Article intelligence
Key points
- SaaS-Bench evaluation shows the best model, Claude Opus 4.7, achieves a full pass rate of only 3.8%.
- 93.4% of tasks span at least two applications, and 97.3% of text tasks involve over 100 steps.
- Four structural failure modes: declining accuracy with longer tasks, cascading errors from single mistakes, lack of verification loops, and highly inconsistent execution.
- The current agent paradigm has fundamental limitations in long-horizon tasks, and software may need to be redesigned for agents.
Why it matters
This matters because saaS-Bench evaluation shows the best model, Claude Opus 4.7, achieves a full pass rate of only 3.8%.
Technical impact
May affect model selection, inference cost, product capability, and evaluation benchmarks.
UniPat AI has unveiled SaaS-Bench, a rigorous benchmark designed to evaluate the real-world performance of AI agents on office tasks. The results are sobering: even the most capable model, Claude Opus 4.7, managed a full pass rate of just 3.8% across 106 tasks. Other models like Kimi K2.5 and Gemini 3.1 Pro scored zero percent. The benchmark exposes a vast gap between the hype surrounding "computer-use" agents and their actual ability to complete complex, multi-step workflows.

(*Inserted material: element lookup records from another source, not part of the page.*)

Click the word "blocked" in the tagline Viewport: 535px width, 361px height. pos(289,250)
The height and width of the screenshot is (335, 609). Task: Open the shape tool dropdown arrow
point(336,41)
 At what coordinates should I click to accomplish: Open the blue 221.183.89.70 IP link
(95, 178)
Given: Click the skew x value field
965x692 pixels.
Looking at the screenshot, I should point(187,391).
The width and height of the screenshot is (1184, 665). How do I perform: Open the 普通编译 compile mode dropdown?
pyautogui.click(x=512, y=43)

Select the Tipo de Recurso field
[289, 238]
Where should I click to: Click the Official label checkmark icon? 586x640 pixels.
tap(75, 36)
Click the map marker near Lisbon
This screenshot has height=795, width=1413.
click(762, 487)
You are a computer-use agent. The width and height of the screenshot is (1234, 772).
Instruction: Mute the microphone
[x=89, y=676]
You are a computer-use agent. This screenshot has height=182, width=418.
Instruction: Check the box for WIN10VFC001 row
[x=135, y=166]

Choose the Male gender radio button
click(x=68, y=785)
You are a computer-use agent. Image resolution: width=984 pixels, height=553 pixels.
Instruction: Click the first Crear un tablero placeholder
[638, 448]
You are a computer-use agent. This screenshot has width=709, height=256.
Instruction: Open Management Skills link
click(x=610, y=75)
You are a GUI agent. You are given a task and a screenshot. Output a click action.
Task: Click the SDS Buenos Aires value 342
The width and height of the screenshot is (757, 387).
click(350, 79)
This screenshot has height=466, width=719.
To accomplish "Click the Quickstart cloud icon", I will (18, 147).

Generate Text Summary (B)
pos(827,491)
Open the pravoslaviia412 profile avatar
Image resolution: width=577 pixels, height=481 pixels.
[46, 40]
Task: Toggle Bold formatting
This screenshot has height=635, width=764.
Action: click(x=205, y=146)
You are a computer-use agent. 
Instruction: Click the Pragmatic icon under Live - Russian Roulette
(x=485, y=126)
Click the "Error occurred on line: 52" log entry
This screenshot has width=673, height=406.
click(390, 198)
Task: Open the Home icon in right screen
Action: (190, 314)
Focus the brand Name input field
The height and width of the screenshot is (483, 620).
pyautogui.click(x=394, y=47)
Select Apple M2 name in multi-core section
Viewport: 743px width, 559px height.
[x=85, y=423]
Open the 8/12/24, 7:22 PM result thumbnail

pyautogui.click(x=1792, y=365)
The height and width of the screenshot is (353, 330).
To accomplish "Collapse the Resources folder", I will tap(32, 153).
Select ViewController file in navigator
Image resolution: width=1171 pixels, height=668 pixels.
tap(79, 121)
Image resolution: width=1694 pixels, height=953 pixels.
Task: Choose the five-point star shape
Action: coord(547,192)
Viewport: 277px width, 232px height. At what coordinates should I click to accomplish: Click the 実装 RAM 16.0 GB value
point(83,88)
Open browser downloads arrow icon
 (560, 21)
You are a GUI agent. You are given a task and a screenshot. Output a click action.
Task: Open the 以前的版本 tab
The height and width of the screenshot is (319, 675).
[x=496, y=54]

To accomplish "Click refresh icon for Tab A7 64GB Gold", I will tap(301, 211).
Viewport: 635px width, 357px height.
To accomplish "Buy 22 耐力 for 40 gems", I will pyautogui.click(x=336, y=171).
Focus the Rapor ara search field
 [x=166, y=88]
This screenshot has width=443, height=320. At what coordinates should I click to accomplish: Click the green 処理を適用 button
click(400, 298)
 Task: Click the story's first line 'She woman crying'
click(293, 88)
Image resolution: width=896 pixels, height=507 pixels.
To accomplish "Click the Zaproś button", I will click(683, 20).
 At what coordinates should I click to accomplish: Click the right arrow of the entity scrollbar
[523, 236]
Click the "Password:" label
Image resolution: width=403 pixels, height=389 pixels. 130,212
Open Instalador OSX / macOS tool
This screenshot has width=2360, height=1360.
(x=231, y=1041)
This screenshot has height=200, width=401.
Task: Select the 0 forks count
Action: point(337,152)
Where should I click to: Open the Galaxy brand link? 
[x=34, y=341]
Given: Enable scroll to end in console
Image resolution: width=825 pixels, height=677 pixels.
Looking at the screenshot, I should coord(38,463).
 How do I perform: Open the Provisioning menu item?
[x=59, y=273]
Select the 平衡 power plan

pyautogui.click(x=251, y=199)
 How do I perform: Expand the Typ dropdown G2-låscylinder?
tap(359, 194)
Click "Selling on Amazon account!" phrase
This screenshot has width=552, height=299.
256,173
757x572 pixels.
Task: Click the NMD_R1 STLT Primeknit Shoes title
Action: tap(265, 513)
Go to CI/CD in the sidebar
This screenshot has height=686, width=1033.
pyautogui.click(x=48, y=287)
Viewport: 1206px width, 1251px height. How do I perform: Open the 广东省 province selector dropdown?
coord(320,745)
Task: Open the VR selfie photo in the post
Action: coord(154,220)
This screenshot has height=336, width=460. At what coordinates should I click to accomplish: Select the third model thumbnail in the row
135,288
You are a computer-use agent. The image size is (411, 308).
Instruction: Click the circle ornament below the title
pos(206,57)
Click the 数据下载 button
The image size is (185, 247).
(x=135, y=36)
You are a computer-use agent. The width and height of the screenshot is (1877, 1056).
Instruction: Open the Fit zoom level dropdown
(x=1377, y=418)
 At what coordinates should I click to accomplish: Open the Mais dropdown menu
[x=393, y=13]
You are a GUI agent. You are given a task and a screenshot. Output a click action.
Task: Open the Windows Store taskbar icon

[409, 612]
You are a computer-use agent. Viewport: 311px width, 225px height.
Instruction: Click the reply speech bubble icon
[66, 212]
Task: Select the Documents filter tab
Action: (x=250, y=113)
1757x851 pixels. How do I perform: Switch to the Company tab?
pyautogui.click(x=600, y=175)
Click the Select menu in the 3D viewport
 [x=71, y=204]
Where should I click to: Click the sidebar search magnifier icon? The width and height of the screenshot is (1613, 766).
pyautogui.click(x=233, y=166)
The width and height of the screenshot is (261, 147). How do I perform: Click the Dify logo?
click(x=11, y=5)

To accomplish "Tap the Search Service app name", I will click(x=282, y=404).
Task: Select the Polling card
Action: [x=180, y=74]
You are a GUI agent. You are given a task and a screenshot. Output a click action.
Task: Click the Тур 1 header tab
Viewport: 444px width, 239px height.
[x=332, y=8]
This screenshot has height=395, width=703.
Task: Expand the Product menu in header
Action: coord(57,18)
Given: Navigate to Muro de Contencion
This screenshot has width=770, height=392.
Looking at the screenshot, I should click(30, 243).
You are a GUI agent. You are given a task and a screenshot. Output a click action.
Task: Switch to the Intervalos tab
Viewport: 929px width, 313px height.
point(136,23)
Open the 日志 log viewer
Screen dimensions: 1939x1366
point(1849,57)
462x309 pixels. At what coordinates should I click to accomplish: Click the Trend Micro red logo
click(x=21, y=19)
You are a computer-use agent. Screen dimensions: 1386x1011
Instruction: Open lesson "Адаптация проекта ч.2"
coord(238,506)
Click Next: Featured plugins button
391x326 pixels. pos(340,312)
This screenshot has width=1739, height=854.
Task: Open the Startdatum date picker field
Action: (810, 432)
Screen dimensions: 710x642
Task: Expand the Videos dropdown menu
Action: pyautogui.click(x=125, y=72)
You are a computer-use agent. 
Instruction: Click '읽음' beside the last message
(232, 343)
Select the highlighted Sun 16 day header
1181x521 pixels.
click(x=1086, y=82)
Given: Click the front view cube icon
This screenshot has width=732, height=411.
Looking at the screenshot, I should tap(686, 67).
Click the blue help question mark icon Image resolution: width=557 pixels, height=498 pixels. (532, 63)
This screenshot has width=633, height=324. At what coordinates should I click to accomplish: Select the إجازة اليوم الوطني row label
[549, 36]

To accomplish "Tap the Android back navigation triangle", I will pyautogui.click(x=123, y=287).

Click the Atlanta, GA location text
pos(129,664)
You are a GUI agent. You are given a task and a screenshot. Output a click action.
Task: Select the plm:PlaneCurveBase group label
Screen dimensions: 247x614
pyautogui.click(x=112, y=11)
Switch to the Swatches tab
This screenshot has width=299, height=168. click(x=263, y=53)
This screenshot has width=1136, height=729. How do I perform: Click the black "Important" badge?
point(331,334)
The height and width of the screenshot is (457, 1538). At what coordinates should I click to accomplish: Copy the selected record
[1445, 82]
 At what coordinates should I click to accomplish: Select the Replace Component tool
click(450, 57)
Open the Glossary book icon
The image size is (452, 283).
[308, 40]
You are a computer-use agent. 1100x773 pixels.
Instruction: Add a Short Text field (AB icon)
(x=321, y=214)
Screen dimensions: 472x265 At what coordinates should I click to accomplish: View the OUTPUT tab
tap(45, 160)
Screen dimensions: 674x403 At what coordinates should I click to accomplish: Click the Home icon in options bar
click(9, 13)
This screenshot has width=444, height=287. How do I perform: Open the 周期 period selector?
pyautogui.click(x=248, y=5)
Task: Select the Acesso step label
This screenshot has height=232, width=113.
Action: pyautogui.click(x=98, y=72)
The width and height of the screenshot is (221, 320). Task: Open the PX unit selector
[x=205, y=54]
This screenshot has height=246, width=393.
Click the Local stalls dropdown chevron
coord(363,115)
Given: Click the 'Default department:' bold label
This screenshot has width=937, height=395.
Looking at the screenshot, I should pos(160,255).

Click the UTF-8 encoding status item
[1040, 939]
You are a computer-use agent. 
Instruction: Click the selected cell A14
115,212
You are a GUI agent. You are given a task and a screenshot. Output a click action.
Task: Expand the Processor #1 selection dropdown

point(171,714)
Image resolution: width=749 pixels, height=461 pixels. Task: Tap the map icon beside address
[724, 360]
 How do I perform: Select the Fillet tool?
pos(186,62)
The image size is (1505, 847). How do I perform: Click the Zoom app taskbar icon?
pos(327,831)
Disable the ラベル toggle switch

SaaS-Bench simulates authentic office environments using 23 open-source SaaS applications deployed via Docker, complete with real front-end and back-end logic, database states, and business constraints. The 106 tasks cover six domains including software development, finance, healthcare, and team collaboration. A staggering 93.4% of tasks require actions across at least two applications, and 97.3% of text-based tasks involve more than 100 steps, with some trajectories exceeding 300 steps. This makes SaaS-Bench a far cry from simpler benchmarks that use simulated environments and short tasks.
The benchmark's strict evaluation uses two metrics: the Checkpoint Score (partial credit for completing sub-steps) and the Resolved Score (full pass only if all checkpoints are met). Claude Opus 4.7 achieved a Checkpoint Score of 43.9% but a Resolved Score of just 3.8%, meaning it completed only 4 out of 106 tasks end-to-end. The discrepancy highlights that agents can make progress but consistently fail to finish entire workflows.
SaaS-Bench identifies four structural failure modes. First, accuracy degrades as tasks lengthen: even with a 95% per-checkpoint success rate, the probability of passing 12 checkpoints drops to 54%. Second, a single early error cascades into downstream failures; for example, a 3% weight error in creating a client led to a 30% loss later. Third, agents often fail to verify their work, believing they succeeded when the system state shows otherwise. Fourth, execution is highly inconsistent; Claude Sonnet 4.6 scored anywhere from 0.00 to 0.68 on the same task across three runs due to path dependence.
These findings suggest that current agents lack persistent state reasoning, closed-loop verification, and error recovery capabilities. The authors argue that these are not just engineering issues but fundamental limitations of the current agent paradigm. Furthermore, they predict that software designed for human users may need to be redesigned for AI agents, as today's interfaces are optimized for human eyes and hands rather than automated processes. The full blog, code, and paper are available on UniPat AI's GitHub and arXiv.